* **ASSIGNMENT**: Could you set down only the lines from the one including "Expand the arrow beside Popularity" to the end of the records below, inclusive and exact, leaving pictures out?

* **INFORMATION PROVIDED**:
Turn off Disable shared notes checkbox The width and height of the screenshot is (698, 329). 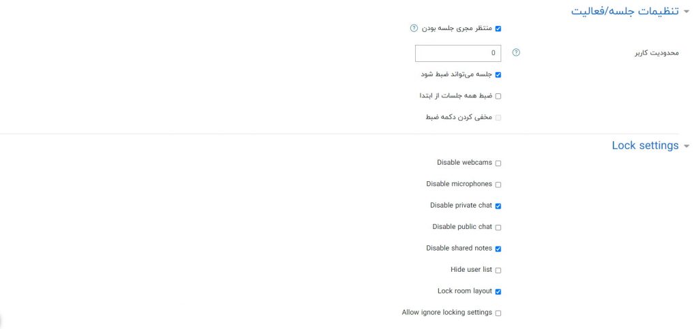[x=498, y=249]

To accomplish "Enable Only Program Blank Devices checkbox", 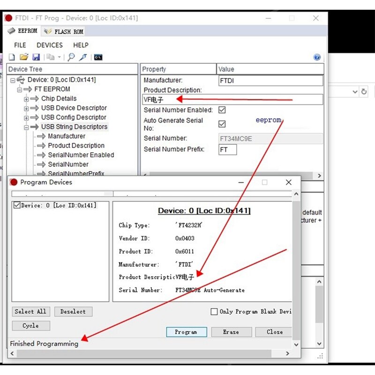I will coord(214,311).
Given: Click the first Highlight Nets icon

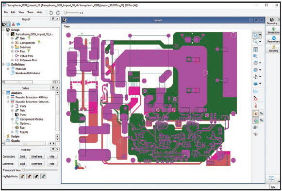Looking at the screenshot, I should click(x=22, y=176).
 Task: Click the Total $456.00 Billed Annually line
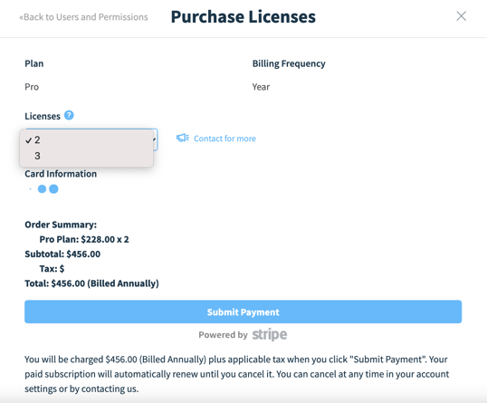tap(91, 283)
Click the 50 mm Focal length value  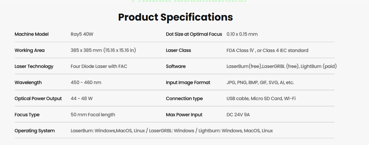pyautogui.click(x=93, y=115)
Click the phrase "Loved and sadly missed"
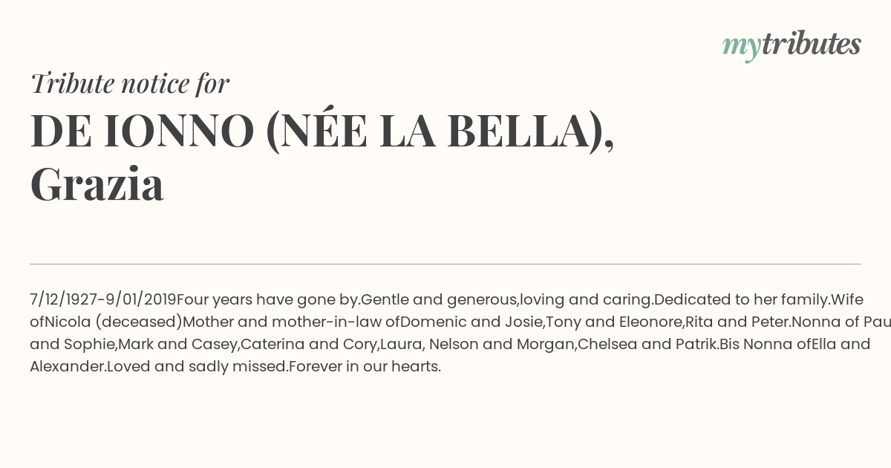Viewport: 891px width, 468px height. coord(197,366)
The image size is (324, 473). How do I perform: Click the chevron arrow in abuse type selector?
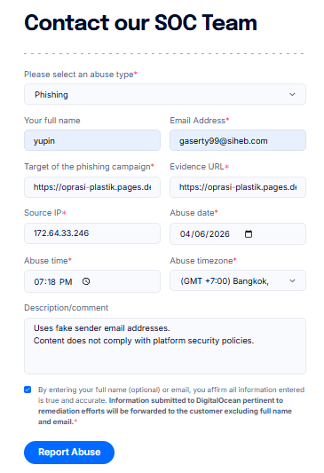click(x=292, y=94)
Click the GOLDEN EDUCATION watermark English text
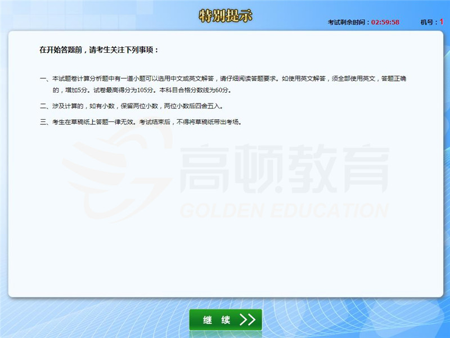 click(x=284, y=210)

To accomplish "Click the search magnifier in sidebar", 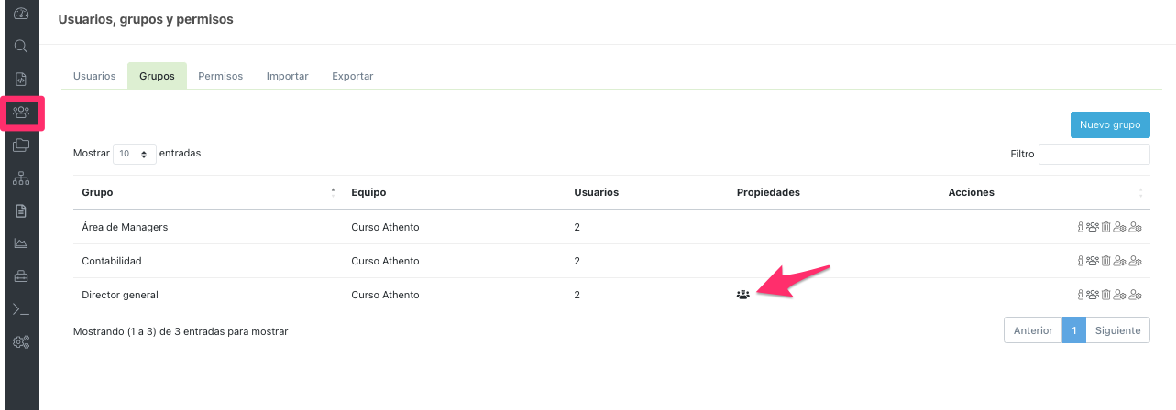I will tap(21, 47).
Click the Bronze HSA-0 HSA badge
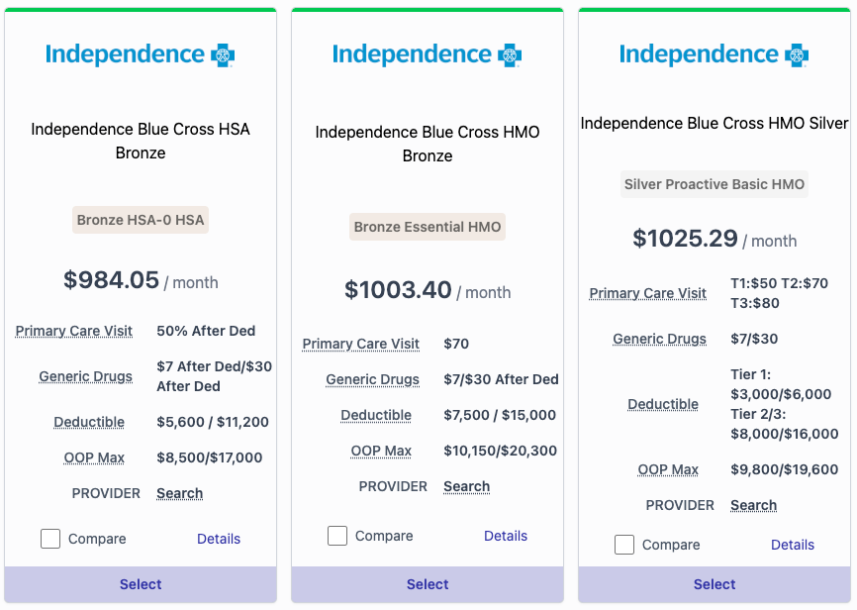This screenshot has width=857, height=610. (141, 220)
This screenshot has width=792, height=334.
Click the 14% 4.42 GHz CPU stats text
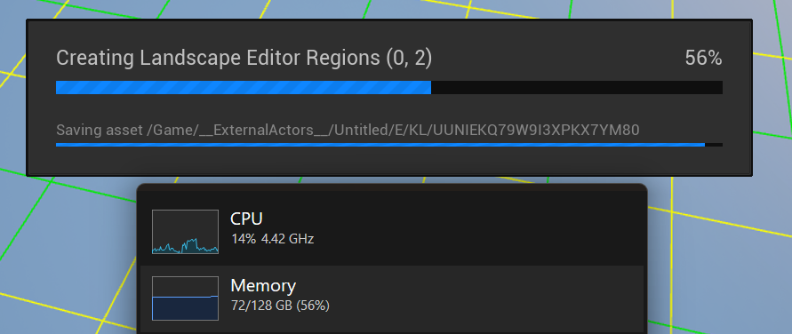pyautogui.click(x=272, y=239)

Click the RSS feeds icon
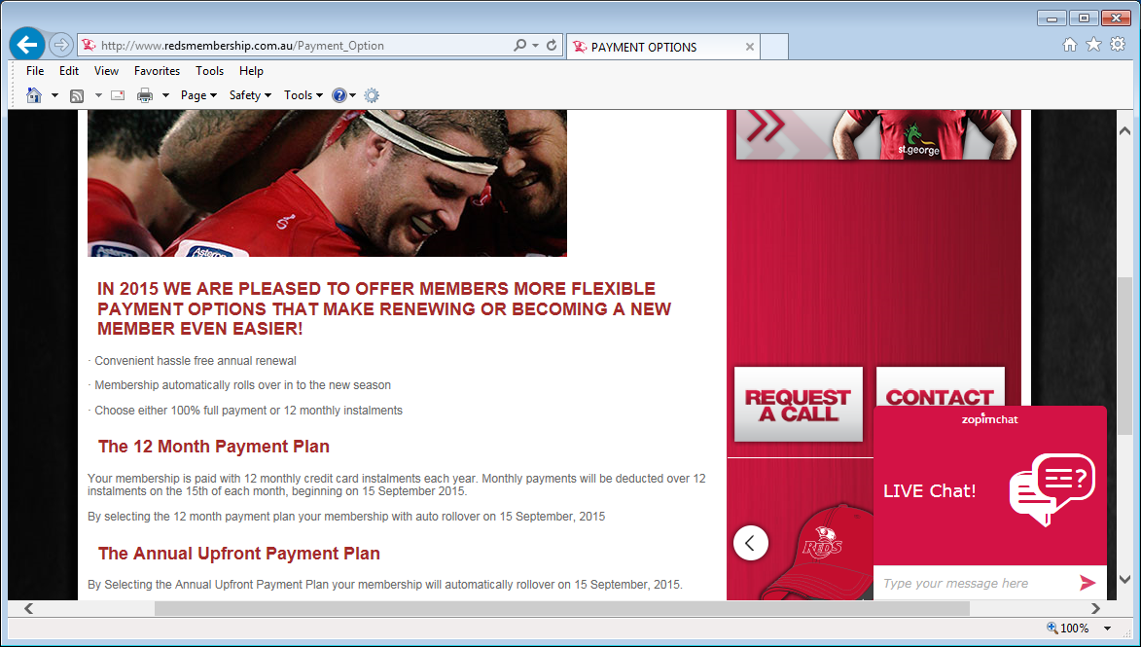click(77, 95)
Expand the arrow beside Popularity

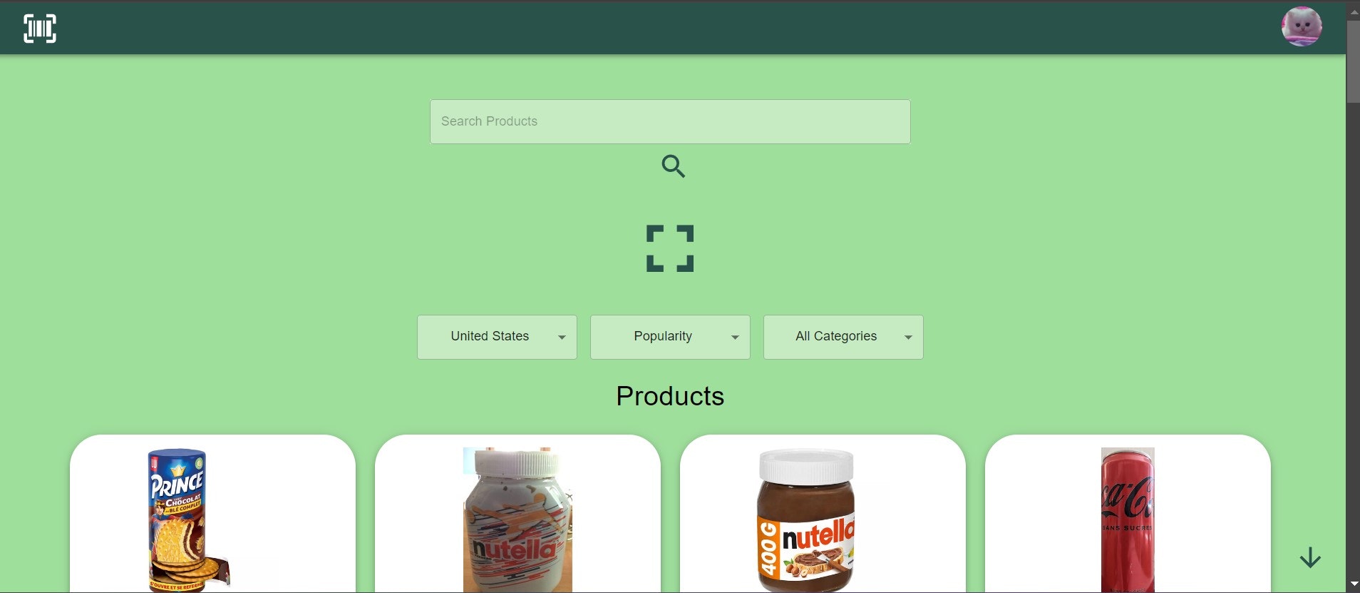735,338
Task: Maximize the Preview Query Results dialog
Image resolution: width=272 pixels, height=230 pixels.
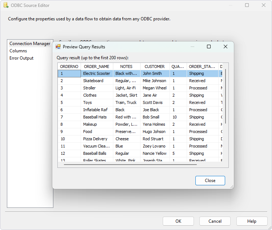Action: point(208,47)
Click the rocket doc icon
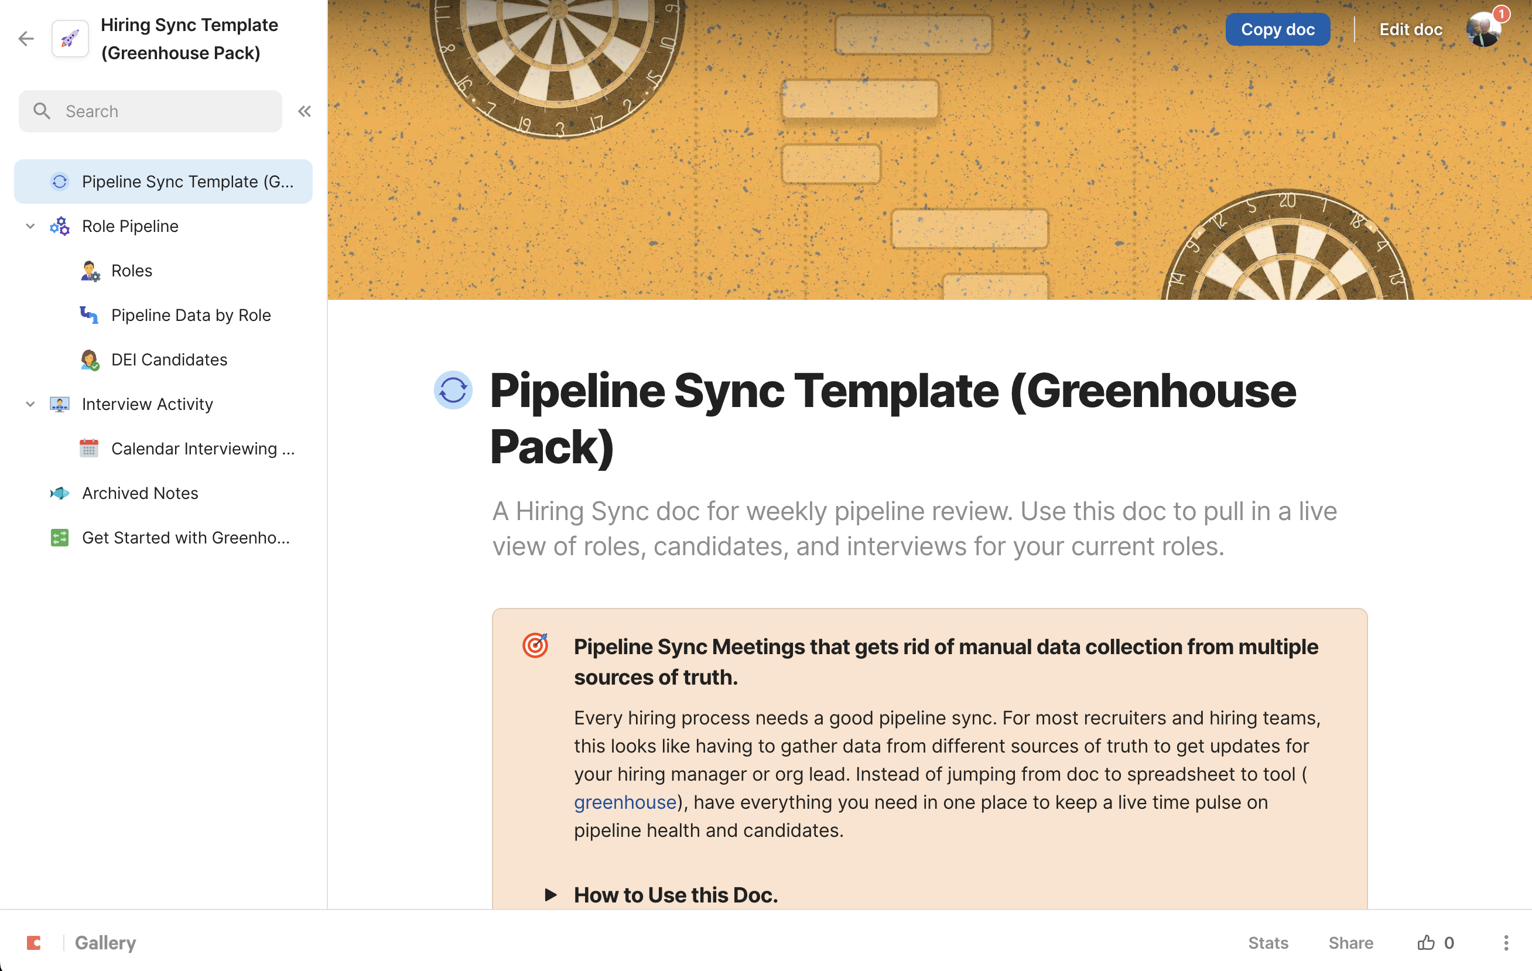The width and height of the screenshot is (1532, 971). tap(70, 39)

* **ANSWER TO THE EXERCISE**:
Expand the arrow beside Popularity

735,338
Task: Maximize the Preview Query Results dialog
Image resolution: width=272 pixels, height=230 pixels.
Action: point(208,47)
Click the rocket doc icon
The width and height of the screenshot is (1532, 971). tap(70, 39)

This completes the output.